Forget everything you've been taught about winning arguments. Wes Cecil’s radical reframing—that Renaissance giants like Michelangelo didn’t chase correctness but fabulousness—exposes how our obsession with 'rightness' traps us in exhausting power struggles. In a culture where being wrong feels like moral failure, this isn’t just refreshing—it’s urgent liberation.

The Fabulous Alternative to Rightness

Wes Cecil writes, "the Renaissance artists, Renaissance cultural figures, thinkers and writers seem to get up in the morning and ask themselves not how can I be right, but how can I be fabulous." He argues they saw output as a reflection of integrated personal excellence—whether sculpting David or drafting diplomatic treaties. When Cecil notes that in 1508, Michelangelo prioritized terribilità (awe-inspiring grandeur) over doctrinal precision in the Sistine Chapel, he reveals a worldview where beauty trumped binary judgments. This wasn’t about ego; it was about "an incredibly different approach to how you understand the world." The core insight lands because it dissolves the false choice between conformity and rebellion—we’re freed to pursue meaning, not validation.

How to be wrong - and why

Rightness as a Power Trap

Cecil dissects how "rightness" operates as a tool of control: "it comes in two forms... one is when people are trying to be right... this is about imposing power. It’s a power struggle." He’s equally sharp on the flip side—how we outsource judgment to systems that reward guessing what authorities want, not truth-seeking. As he puts it, "I’m asking myself over and over again what is it that they want me to say... so that they’ll tell me I’m right." This resonates painfully in our age of algorithmic validation, where social media turns every opinion into a contest for external approval. Cecil’s genius is framing this not as personal weakness but as a rigged game we’ve all been forced to play.

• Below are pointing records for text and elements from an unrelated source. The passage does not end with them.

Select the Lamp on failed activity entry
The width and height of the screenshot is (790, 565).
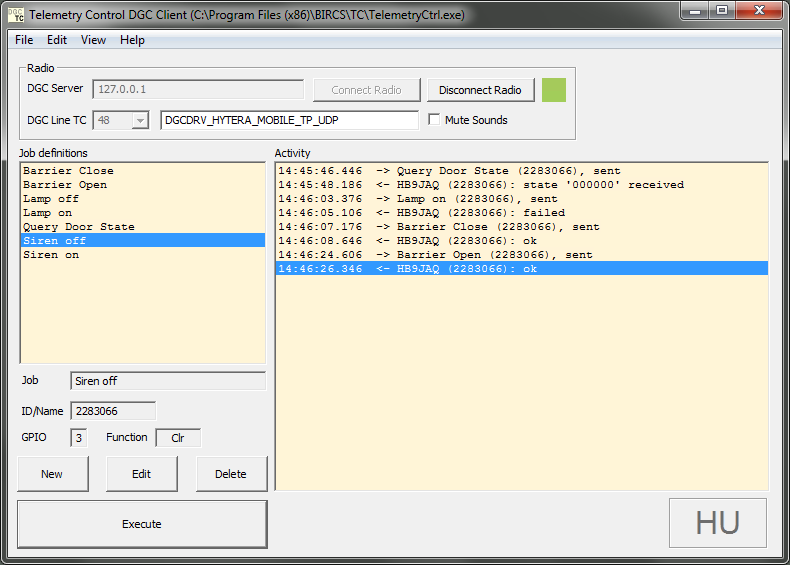420,213
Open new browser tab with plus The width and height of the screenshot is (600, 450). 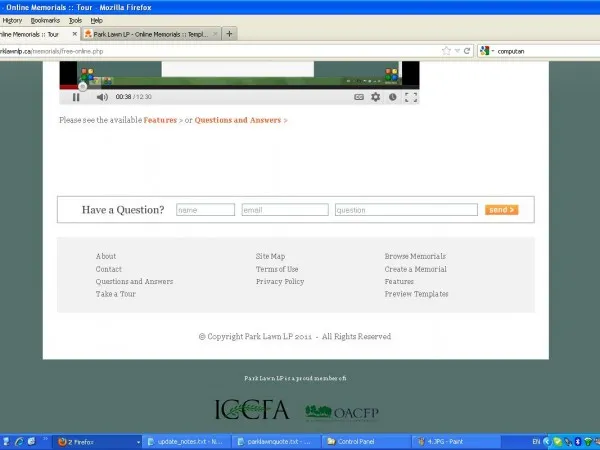click(x=230, y=33)
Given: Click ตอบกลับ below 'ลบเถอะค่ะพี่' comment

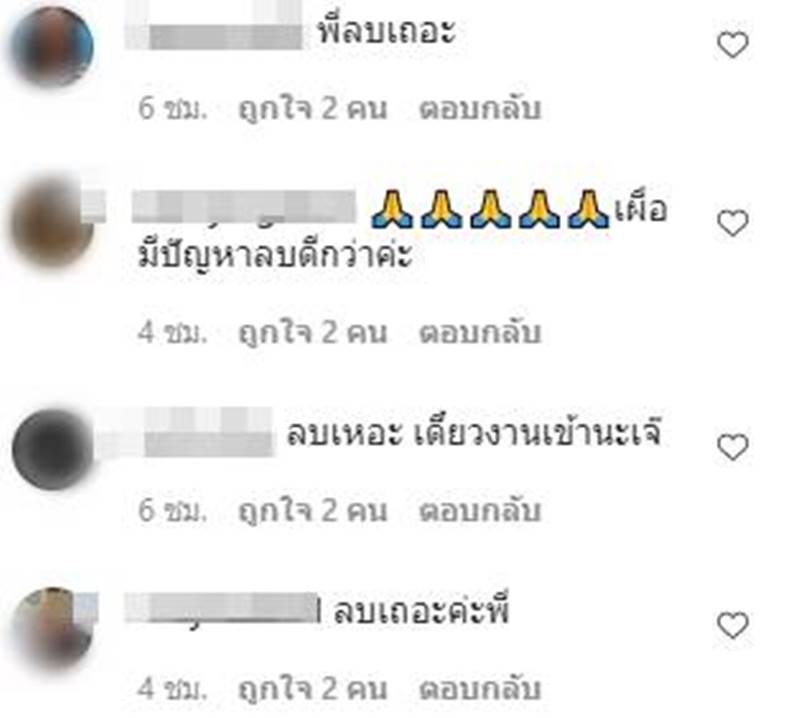Looking at the screenshot, I should tap(480, 688).
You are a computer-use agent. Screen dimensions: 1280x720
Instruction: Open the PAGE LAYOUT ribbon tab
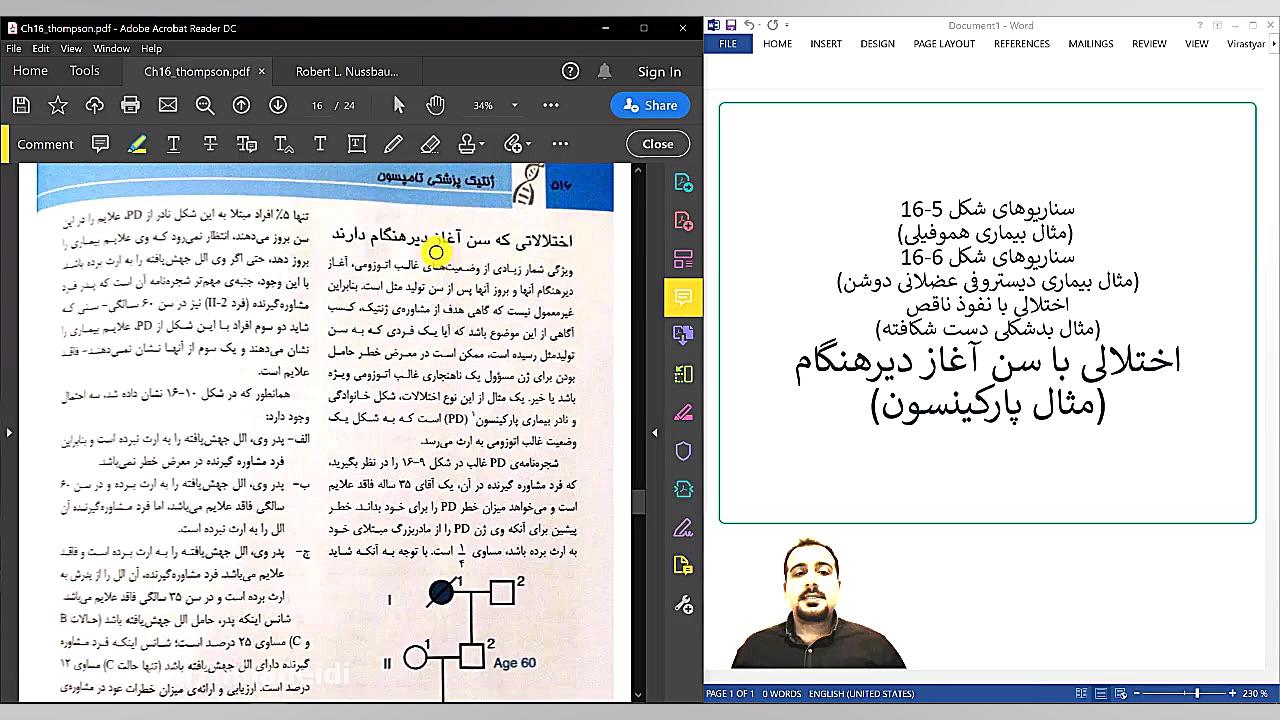(943, 44)
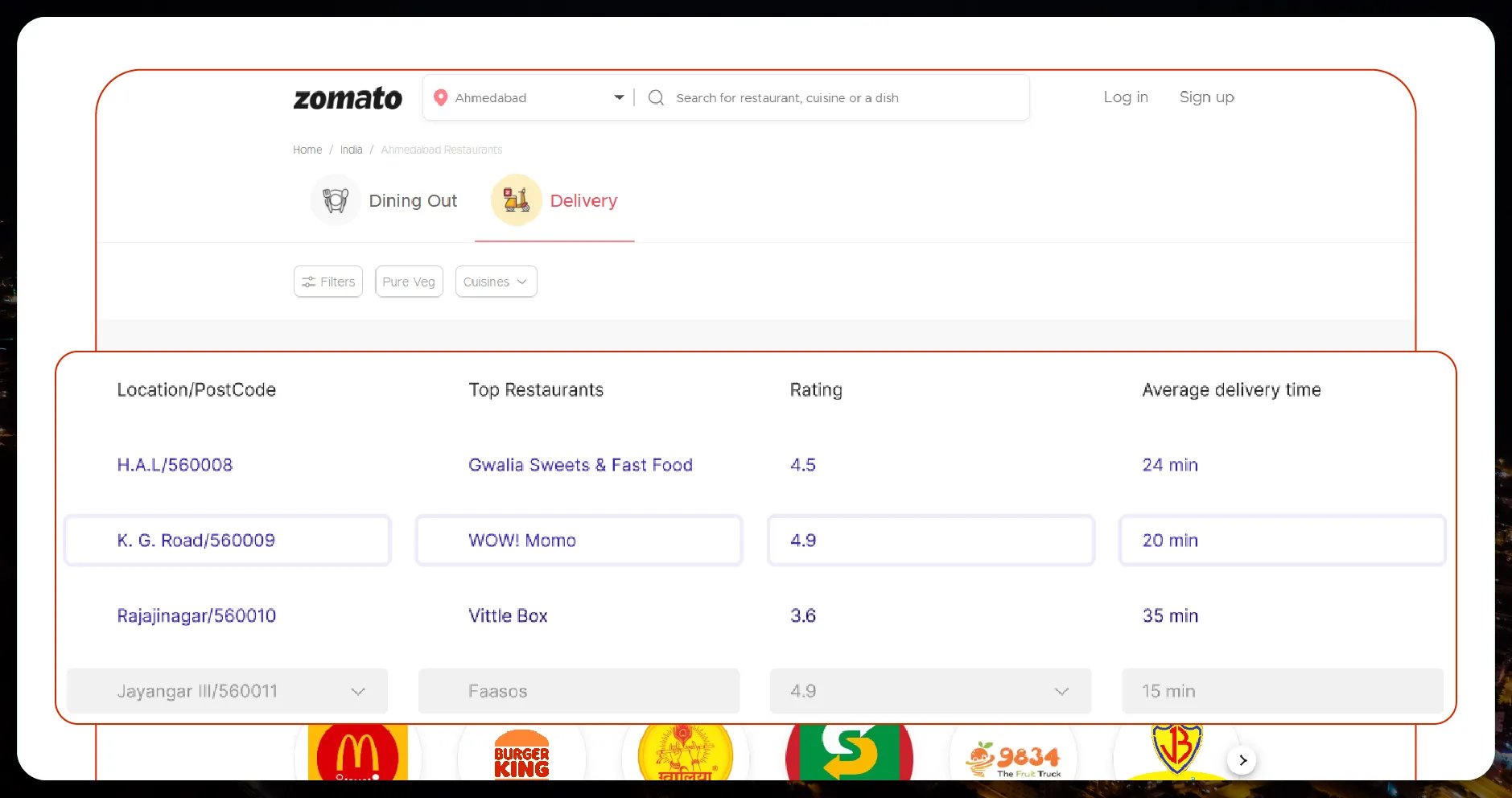Click the Sign up link
The width and height of the screenshot is (1512, 798).
1206,97
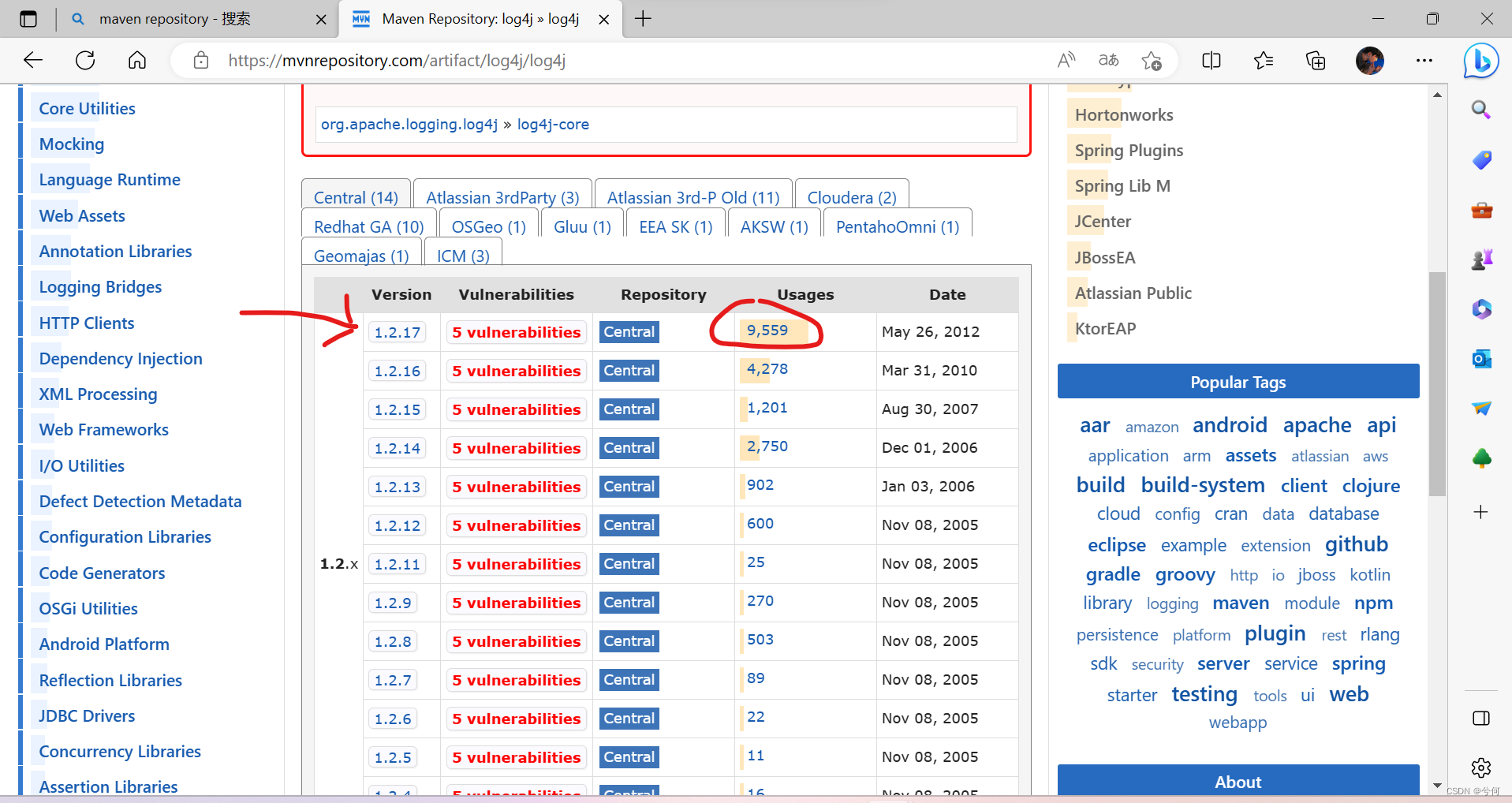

"If I’m talking to somebody and they can show me that I’m wrong about something, this makes me really happy because I’m learning."

The Quiet Rebellion of Wrongness

The most actionable insight? "Seek out opportunities to just be wrong." Cecil’s anecdotes—writing surreal test answers, admitting his 1,000-square-foot house was "bigger" to end a pointless argument with his sister—show how trivial acts of surrender dismantle the tyranny of rightness. He observes that "when you can do that... it begins this process of liberation because now you’re like, 'Oh, it made classes that I found boring... a little ray of sunshine.'" Critics might note this risks trivializing high-stakes domains like medicine, but Cecil’s point shines where power dynamics dominate: social media spats, office politics, family dinners. His chess analogy clinches it—"a move that was perfectly fine... turns out to be a wrong move. But the move has not changed"—proving context, not absolutes, defines value.

Bottom Line

Cecil’s strongest contribution is reframing wrongness as joyful curiosity—not failure. His vulnerability? Underestimating how systemic power (like workplace hierarchies) punishes those who reject the "rightness" game. Still, this is the antidote to our brittle, polarized moment: what if we stopped keeping score and started building beauty instead?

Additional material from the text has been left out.